►

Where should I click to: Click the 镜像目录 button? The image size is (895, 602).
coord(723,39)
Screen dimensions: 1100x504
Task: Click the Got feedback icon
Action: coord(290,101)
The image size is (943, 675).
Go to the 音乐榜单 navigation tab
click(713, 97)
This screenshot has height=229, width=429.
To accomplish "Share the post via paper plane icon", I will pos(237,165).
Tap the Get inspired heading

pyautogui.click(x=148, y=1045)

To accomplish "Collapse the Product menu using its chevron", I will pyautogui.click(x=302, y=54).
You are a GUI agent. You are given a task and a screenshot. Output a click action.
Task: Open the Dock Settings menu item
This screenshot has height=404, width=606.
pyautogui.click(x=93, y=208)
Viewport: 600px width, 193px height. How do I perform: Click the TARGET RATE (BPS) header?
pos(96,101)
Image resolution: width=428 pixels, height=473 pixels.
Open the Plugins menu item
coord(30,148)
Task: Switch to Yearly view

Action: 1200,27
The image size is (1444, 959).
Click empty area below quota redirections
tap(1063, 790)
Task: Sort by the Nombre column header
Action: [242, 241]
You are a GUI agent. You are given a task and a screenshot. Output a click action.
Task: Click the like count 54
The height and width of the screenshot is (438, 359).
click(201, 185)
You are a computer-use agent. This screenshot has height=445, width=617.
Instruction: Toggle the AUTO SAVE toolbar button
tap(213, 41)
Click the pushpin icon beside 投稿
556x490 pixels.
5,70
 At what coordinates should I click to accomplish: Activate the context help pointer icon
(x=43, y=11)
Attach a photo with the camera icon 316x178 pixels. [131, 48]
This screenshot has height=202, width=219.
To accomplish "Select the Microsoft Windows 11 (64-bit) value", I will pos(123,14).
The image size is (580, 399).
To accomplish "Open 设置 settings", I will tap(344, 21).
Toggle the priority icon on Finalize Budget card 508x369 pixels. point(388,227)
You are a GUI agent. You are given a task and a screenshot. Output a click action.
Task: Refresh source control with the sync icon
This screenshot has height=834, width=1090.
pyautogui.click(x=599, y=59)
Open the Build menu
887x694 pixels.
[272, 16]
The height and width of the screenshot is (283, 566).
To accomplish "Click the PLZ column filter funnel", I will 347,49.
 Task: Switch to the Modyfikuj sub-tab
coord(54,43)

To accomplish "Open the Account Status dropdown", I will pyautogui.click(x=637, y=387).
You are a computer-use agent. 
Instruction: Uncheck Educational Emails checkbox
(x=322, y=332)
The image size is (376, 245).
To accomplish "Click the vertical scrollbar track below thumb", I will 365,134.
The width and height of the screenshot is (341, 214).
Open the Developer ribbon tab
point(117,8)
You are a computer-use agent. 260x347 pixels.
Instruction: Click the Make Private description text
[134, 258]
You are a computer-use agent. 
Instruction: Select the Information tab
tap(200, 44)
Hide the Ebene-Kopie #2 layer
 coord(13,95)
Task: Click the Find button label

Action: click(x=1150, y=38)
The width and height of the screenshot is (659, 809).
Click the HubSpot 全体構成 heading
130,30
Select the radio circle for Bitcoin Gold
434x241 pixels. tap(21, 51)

◄

BRIEF
Extract all of the material exactly as it is written.

OUTPUT OF THE TASK
Where should I click to: Click the 镜像目录 button? The image size is (895, 602).
coord(723,39)
Screen dimensions: 1100x504
Task: Click the Got feedback icon
Action: coord(290,101)
The image size is (943, 675).
Go to the 音乐榜单 navigation tab
click(713, 97)
This screenshot has height=229, width=429.
To accomplish "Share the post via paper plane icon", I will pos(237,165).
Tap the Get inspired heading

pyautogui.click(x=148, y=1045)

To accomplish "Collapse the Product menu using its chevron", I will pyautogui.click(x=302, y=54).
You are a GUI agent. You are given a task and a screenshot. Output a click action.
Task: Open the Dock Settings menu item
This screenshot has height=404, width=606.
pyautogui.click(x=93, y=208)
Viewport: 600px width, 193px height. How do I perform: Click the TARGET RATE (BPS) header?
pos(96,101)
Image resolution: width=428 pixels, height=473 pixels.
Open the Plugins menu item
coord(30,148)
Task: Switch to Yearly view

Action: 1200,27
The image size is (1444, 959).
Click empty area below quota redirections
tap(1063, 790)
Task: Sort by the Nombre column header
Action: [242, 241]
You are a GUI agent. You are given a task and a screenshot. Output a click action.
Task: Click the like count 54
The height and width of the screenshot is (438, 359).
click(201, 185)
You are a computer-use agent. This screenshot has height=445, width=617.
Instruction: Toggle the AUTO SAVE toolbar button
tap(213, 41)
Click the pushpin icon beside 投稿
556x490 pixels.
5,70
 At what coordinates should I click to accomplish: Activate the context help pointer icon
(x=43, y=11)
Attach a photo with the camera icon 316x178 pixels. [131, 48]
This screenshot has height=202, width=219.
To accomplish "Select the Microsoft Windows 11 (64-bit) value", I will pos(123,14).
The image size is (580, 399).
To accomplish "Open 设置 settings", I will tap(344, 21).
Toggle the priority icon on Finalize Budget card 508x369 pixels. point(388,227)
You are a GUI agent. You are given a task and a screenshot. Output a click action.
Task: Refresh source control with the sync icon
This screenshot has height=834, width=1090.
pyautogui.click(x=599, y=59)
Open the Build menu
887x694 pixels.
[272, 16]
The height and width of the screenshot is (283, 566).
To accomplish "Click the PLZ column filter funnel", I will 347,49.
 Task: Switch to the Modyfikuj sub-tab
coord(54,43)

To accomplish "Open the Account Status dropdown", I will pyautogui.click(x=637, y=387).
You are a computer-use agent. 
Instruction: Uncheck Educational Emails checkbox
(x=322, y=332)
The image size is (376, 245).
To accomplish "Click the vertical scrollbar track below thumb", I will 365,134.
The width and height of the screenshot is (341, 214).
Open the Developer ribbon tab
point(117,8)
You are a computer-use agent. 260x347 pixels.
Instruction: Click the Make Private description text
[134, 258]
You are a computer-use agent. 
Instruction: Select the Information tab
tap(200, 44)
Hide the Ebene-Kopie #2 layer
 coord(13,95)
Task: Click the Find button label

Action: click(x=1150, y=38)
The width and height of the screenshot is (659, 809).
Click the HubSpot 全体構成 heading
130,30
Select the radio circle for Bitcoin Gold
434x241 pixels. tap(21, 51)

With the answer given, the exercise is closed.